Shakespeare’s The Merchant of Venice and the biblical book of Esther share a few notable similarities, writes Meir Soloveichik: both feature a disguised heroine, an anti-Semite, and a Jew who tries to take revenge on him. Shakespeare’s play concludes with the erasure of identity: Portia, dressed as a man, persuades the Jew Shylock to convert to Christianity, enacting the apostle Paul’s declaration that “there is neither Jew nor Greek; . . . there is neither male nor female.” Esther, by contrast, is a story of Jewish identity’s abiding persistence and its emergence in life’s most consequential moments. Esther is about Judaism’s endurance:
In Esther, [an] extraordinary phrase appears toward the beginning of the book: “There was a Jew, in the capital of Shushan, and his name was Mordecai.” The modern reader breezes past these words, but the ancient one would have known how shocking they are. For Mordecai was not a Jewish name, nor was Esther. Each is derived from the appellation of a Babylonian god—Esther comes from “Ishtar,” and Mordecai from “Marduk.” These names are a sign of the acculturation of the Jews of Persia.
The very name demands that we ask: what is Mordecai’s true identity? What is Esther’s? Being forced to answer this question openly sets the stage for Esther to embrace her true self and to plead for her people. Esther and Mordecai [eventually] emerge as embodiments of the endurance of Jewish identity and solidarity.
Though marked by levity, Purim is deadly serious: we are reminded that Haman exists in every generation and that we Jews dare not ignore our own identity. Strikingly, it was in the Venice of Shakespeare’s time that history records some of the earliest instances of Jews wearing costumes to commemorate Purim. To this day, you will find Jewish children dressed as Gentiles, taking the trappings of another identity but still reading the book of Esther in Hebrew in the synagogue and distributing Purim gifts to their co-religionists.

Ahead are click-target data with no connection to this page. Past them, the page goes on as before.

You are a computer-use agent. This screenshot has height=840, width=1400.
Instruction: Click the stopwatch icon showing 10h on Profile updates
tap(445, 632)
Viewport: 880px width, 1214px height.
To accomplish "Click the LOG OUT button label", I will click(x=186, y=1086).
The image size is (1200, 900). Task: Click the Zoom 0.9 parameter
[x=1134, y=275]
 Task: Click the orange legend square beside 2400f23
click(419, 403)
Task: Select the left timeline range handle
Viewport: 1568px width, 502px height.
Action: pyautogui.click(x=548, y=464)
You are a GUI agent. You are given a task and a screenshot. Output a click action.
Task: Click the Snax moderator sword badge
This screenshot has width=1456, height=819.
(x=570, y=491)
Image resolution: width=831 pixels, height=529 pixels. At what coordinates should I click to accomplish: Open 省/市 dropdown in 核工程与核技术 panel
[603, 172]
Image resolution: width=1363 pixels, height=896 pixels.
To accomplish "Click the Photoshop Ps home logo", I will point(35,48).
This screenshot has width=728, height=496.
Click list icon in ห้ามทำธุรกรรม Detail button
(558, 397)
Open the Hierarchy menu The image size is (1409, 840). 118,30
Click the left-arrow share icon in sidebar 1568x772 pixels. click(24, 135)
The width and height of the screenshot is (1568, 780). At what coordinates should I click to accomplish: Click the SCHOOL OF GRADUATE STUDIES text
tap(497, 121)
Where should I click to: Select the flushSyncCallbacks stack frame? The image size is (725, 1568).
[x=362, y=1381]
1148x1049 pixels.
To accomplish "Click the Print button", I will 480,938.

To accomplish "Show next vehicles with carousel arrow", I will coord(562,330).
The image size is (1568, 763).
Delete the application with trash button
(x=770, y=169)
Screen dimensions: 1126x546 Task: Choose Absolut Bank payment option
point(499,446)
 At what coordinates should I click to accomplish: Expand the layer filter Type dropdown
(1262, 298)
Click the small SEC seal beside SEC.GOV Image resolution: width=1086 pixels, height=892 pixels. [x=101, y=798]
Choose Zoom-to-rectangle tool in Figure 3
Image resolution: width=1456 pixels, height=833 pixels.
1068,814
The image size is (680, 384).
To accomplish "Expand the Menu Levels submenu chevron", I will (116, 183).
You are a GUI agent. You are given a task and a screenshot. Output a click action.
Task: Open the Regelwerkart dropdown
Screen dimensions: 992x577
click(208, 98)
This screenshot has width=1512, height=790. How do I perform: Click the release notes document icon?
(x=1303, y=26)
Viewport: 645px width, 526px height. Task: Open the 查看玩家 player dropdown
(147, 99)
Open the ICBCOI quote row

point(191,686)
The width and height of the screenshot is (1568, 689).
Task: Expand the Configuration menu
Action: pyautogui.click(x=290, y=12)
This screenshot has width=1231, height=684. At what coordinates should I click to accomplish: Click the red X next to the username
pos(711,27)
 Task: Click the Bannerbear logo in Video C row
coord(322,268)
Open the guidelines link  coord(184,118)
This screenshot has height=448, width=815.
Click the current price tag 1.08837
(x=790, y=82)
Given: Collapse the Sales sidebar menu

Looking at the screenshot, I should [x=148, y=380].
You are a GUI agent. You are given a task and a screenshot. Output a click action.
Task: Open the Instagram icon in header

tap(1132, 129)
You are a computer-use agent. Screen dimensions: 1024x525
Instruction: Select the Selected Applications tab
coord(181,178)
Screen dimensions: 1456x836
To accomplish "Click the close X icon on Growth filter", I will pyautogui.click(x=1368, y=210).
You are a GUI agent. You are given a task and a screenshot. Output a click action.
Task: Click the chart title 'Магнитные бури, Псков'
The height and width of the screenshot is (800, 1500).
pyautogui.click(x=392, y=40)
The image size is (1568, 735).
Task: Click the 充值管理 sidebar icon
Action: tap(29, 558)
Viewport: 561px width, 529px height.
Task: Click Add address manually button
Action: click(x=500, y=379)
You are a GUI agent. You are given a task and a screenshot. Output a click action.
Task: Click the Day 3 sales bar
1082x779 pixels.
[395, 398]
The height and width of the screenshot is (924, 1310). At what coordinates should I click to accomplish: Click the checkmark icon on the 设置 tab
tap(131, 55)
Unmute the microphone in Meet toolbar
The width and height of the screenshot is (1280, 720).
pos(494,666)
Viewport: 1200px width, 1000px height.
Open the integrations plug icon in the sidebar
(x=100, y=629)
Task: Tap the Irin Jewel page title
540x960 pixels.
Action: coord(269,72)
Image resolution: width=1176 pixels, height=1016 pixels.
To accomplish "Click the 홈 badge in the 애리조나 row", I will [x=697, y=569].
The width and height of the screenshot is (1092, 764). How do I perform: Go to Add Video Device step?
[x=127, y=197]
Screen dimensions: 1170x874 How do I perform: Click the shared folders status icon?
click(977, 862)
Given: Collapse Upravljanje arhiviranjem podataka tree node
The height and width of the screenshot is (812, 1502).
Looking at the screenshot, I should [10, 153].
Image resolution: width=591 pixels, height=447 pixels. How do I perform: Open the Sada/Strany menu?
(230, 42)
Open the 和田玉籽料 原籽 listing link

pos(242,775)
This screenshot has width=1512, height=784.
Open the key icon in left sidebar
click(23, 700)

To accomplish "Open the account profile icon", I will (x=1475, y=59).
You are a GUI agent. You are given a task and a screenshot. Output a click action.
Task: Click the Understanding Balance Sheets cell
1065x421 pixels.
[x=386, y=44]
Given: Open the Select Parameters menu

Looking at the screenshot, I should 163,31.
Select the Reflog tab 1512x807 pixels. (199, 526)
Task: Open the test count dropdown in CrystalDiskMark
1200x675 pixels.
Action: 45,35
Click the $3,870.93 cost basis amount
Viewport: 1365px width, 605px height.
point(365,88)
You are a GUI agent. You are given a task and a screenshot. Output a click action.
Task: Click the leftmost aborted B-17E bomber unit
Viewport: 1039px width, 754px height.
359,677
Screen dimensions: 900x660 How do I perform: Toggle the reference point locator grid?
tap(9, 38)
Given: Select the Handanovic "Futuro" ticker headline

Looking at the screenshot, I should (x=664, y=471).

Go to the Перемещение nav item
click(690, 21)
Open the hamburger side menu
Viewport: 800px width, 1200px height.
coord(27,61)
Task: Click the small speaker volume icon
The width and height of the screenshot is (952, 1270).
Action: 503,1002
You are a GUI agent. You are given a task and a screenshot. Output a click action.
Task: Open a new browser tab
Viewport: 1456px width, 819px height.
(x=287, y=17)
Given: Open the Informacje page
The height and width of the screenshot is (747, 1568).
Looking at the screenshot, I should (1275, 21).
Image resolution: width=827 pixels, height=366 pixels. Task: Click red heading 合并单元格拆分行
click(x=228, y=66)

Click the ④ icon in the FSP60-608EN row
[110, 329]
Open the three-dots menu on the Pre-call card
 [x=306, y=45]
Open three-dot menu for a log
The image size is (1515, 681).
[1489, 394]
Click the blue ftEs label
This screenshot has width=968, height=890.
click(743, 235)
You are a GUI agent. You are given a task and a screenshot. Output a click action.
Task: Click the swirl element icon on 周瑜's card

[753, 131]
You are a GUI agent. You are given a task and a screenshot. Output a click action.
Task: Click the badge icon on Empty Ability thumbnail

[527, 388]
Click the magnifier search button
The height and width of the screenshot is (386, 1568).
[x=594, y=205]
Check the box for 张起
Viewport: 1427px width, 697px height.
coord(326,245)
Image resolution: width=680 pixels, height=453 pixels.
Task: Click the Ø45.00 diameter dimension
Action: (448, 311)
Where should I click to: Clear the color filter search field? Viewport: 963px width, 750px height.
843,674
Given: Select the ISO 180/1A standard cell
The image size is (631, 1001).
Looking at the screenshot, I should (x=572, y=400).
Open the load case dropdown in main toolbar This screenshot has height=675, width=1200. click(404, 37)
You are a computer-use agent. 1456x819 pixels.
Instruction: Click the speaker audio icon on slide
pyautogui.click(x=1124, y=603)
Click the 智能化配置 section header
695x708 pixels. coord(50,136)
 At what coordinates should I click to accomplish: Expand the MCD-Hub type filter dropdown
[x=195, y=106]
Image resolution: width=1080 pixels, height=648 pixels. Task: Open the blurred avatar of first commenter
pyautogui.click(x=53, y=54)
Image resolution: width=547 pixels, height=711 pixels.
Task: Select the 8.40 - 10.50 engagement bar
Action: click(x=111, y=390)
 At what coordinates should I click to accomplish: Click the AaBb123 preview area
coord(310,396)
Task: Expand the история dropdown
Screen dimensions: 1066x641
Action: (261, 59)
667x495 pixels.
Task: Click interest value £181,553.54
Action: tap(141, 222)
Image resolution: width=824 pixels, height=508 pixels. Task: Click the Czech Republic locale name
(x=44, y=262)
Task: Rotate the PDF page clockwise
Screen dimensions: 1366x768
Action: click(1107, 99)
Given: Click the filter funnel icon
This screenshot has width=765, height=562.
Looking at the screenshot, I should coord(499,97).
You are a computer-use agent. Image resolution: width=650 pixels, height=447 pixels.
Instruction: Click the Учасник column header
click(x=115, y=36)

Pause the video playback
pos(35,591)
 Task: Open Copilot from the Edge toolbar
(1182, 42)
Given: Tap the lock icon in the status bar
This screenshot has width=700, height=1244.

It is often said that the reason Jews costume themselves on Purim is to remember Esther’s initial hiding of her own identity. The truth is very nearly the opposite. We wear costumes not to disguise our identity, but rather to emphasize that no superficial sartorial selection can alter our identity—for ultimately, the central defining aspect of ourselves will shine through. On Purim, Jews don costumes and ask Portia’s question: who is the Merchant, and who is the Jew? To this we give a ready answer, as Esther once did: Jews we are, and Jews we still remain.